Violist and composer Jessica Pavone has been a fixture on the New York scene for over a decade. Her work alongside Anthony Braxton, Mary Halvorson and Taylor Ho Bynum has been well documented, revealing her skills as an inventive interpreter and improviser. Her own writing, on the other hand, has only been selectively recorded, and is often shared with collaborators like Halvorson and released on small independent labels.

Songs of Synastry and Solitude is Pavone's highest profile release as a composer to date, demonstrating her flair as a lyrical writer and supple orchestrator. Featuring four members of the Toomai String Quintet, Pavone arranges eleven engaging miniatures for an unconventional string quartet of violin, viola, cello and double bass, embracing the widest range of tonalities the format affords.

Influenced in part by Leonard Cohen's Songs of Love and Hate (Columbia, 1970), many of these tuneful pieces were inspired by folk, gospel, and soul, rather than traditional Western classical forms. Eschewing the atonal dissonances championed by the serialists, Pavone instead embraces time-honored string quartet techniques to render these compact meditations—including counterpoint, syncopation, equal interplay, unison themes, octave leaps and rubato tempos. Though inspired by folk music, these pieces still bear the influence of classical forms, especially the innovations of the Romantic composers—more so than traditional blues, jazz or rock structures.

The lush harmonies of "Here And Now, Then And Gone" and the understated counterpoint of "Darling Options" summon emotional resonance worthy of the Romantic era, while the austere chorale sensibility of "It's Come To This" conjures a spiritual air reminiscent of Arvo Part's hypnotic post-minimalism. The subtle double- stops of "Once Again," the languid waltz-time of "There's No Way To Say," and the sweeping legato melody of "Waiting Room" are indicative of the album as a whole, offering stately ruminations with concise economy. Only "Ruala" and "Hope Dawson Is Missing" flirt with harsh angles and thorny intervals, enriching their underlying drama with subtle dissonances akin to Beethoven's late period string quartets.

A straightforward contemplation on the power of song, Songs of Synastry and Solitude is a timeless collection of elegant themes from a young composer of significant merit.

Track Listing: Here And Now, Then And Gone; Darling Options; Once Again; There's No Way To Say; Housework; It's Come To This; Ruala; Waiting Room; Wednesday's Rules; The Harbinger; Hope Dawson Is Missing.

Personnel: Amie Weiss: violin; Erin Wight: viola; John Popham: cello; Andrew Roitstein: double-bass.
* * * * * * *
■ **Exercise instructions**: Rewrite the album review from the words containing "Influenced in part" through "or rock structures.", changing "folk" to "bluegrass" wherever it occurs.

■ **Collected data**:
* * * * * * *
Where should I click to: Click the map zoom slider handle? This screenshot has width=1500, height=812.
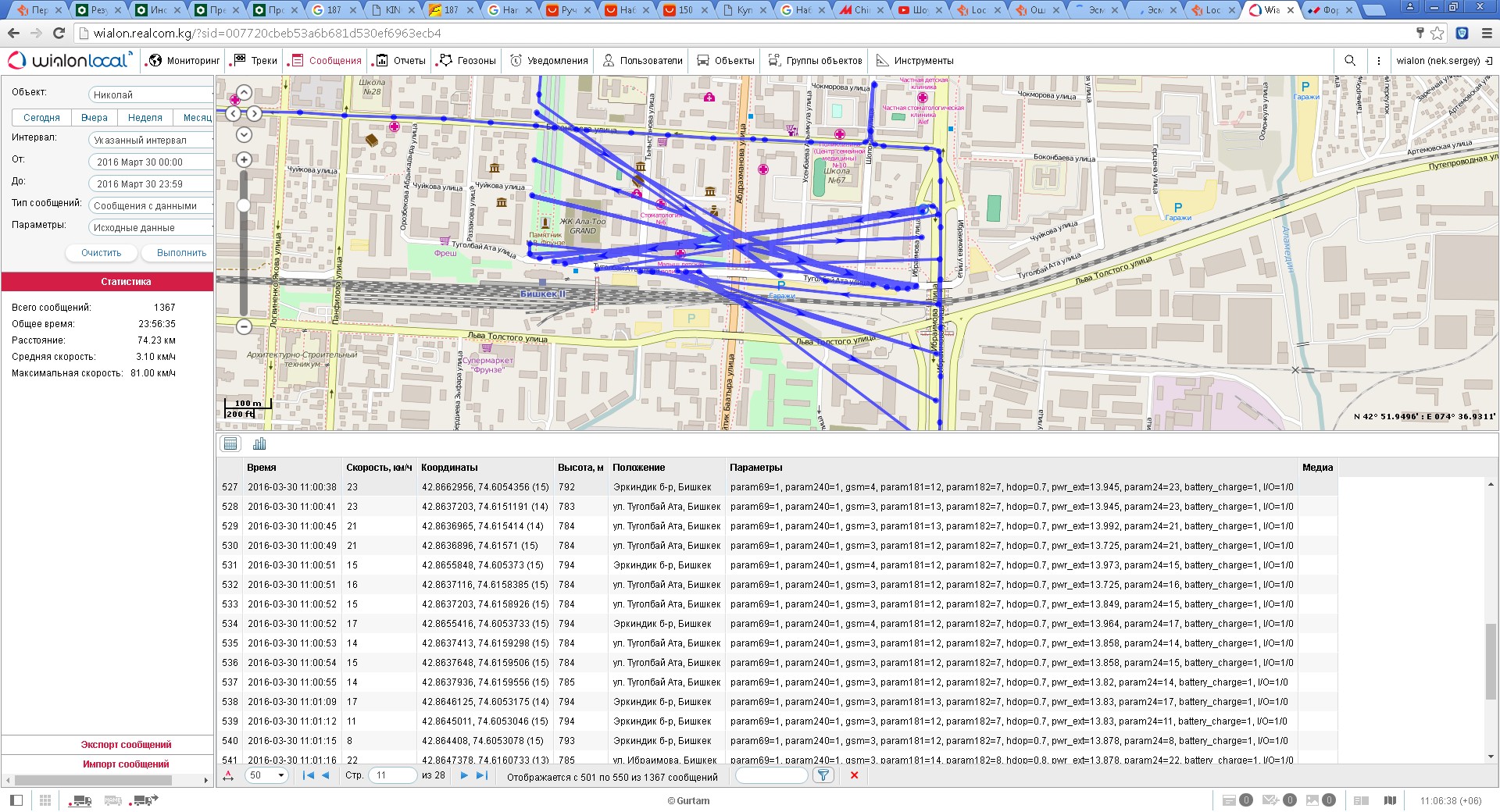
* * * * * * *
■ **Result for this exercise**:
Influenced in part by Leonard Cohen's Songs of Love and Hate (Columbia, 1970), many of these tuneful pieces were inspired by bluegrass, gospel, and soul, rather than traditional Western classical forms. Eschewing the atonal dissonances championed by the serialists, Pavone instead embraces time-honored string quartet techniques to render these compact meditations—including counterpoint, syncopation, equal interplay, unison themes, octave leaps and rubato tempos. Though inspired by bluegrass music, these pieces still bear the influence of classical forms, especially the innovations of the Romantic composers—more so than traditional blues, jazz or rock structures.